▶ **WHAT YOU WILL DO**
Copy out the lines from the line with "This screenshot has width=700, height=424." to the line with "pyautogui.click(x=621, y=69)", swapping "heart icon" for "star icon" and keeping everything else the same.

▶ **RECORDS PROVIDED**
··········
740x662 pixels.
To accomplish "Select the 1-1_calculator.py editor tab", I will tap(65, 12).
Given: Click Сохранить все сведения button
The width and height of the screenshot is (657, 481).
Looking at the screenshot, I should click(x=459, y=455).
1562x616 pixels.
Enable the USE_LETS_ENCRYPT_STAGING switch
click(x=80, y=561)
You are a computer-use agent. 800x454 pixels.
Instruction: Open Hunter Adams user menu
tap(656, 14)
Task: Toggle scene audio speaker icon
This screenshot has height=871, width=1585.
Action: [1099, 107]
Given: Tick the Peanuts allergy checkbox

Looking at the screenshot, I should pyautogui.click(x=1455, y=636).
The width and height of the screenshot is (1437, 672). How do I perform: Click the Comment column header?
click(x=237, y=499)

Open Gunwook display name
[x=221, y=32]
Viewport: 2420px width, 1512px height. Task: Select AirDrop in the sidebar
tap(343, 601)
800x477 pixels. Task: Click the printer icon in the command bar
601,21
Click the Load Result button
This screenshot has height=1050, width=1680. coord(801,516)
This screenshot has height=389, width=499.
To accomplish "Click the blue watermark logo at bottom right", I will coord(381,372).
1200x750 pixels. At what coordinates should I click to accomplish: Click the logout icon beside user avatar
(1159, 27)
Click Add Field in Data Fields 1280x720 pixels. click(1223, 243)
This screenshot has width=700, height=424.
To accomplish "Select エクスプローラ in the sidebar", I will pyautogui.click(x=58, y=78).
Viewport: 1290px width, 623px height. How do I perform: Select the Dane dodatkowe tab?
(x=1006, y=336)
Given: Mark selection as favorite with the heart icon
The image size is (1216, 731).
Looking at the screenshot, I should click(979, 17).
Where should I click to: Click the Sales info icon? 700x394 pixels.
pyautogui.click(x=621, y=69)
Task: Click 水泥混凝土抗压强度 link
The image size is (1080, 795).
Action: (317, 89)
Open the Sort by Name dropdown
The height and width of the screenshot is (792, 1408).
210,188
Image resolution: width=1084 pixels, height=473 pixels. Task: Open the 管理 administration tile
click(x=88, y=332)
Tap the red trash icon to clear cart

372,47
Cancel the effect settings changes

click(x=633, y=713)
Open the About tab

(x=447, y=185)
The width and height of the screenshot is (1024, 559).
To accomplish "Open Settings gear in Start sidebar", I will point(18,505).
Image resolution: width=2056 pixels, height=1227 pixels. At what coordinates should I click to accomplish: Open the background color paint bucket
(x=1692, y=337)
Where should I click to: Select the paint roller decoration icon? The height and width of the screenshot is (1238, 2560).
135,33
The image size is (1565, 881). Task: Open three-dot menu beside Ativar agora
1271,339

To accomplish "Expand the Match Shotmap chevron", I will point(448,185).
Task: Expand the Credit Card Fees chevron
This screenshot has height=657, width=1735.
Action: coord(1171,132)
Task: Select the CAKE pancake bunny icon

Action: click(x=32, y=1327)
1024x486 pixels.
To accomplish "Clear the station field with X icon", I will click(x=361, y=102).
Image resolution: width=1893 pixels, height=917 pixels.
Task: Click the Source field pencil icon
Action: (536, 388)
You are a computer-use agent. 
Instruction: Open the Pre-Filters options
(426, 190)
··········
▶ **RESULT OF THIS EXERCISE**
This screenshot has width=700, height=424.
To accomplish "Select エクスプローラ in the sidebar", I will pyautogui.click(x=58, y=78).
Viewport: 1290px width, 623px height. How do I perform: Select the Dane dodatkowe tab?
(x=1006, y=336)
Given: Mark selection as favorite with the star icon
The image size is (1216, 731).
Looking at the screenshot, I should click(979, 17).
Where should I click to: Click the Sales info icon? 700x394 pixels.
pyautogui.click(x=621, y=69)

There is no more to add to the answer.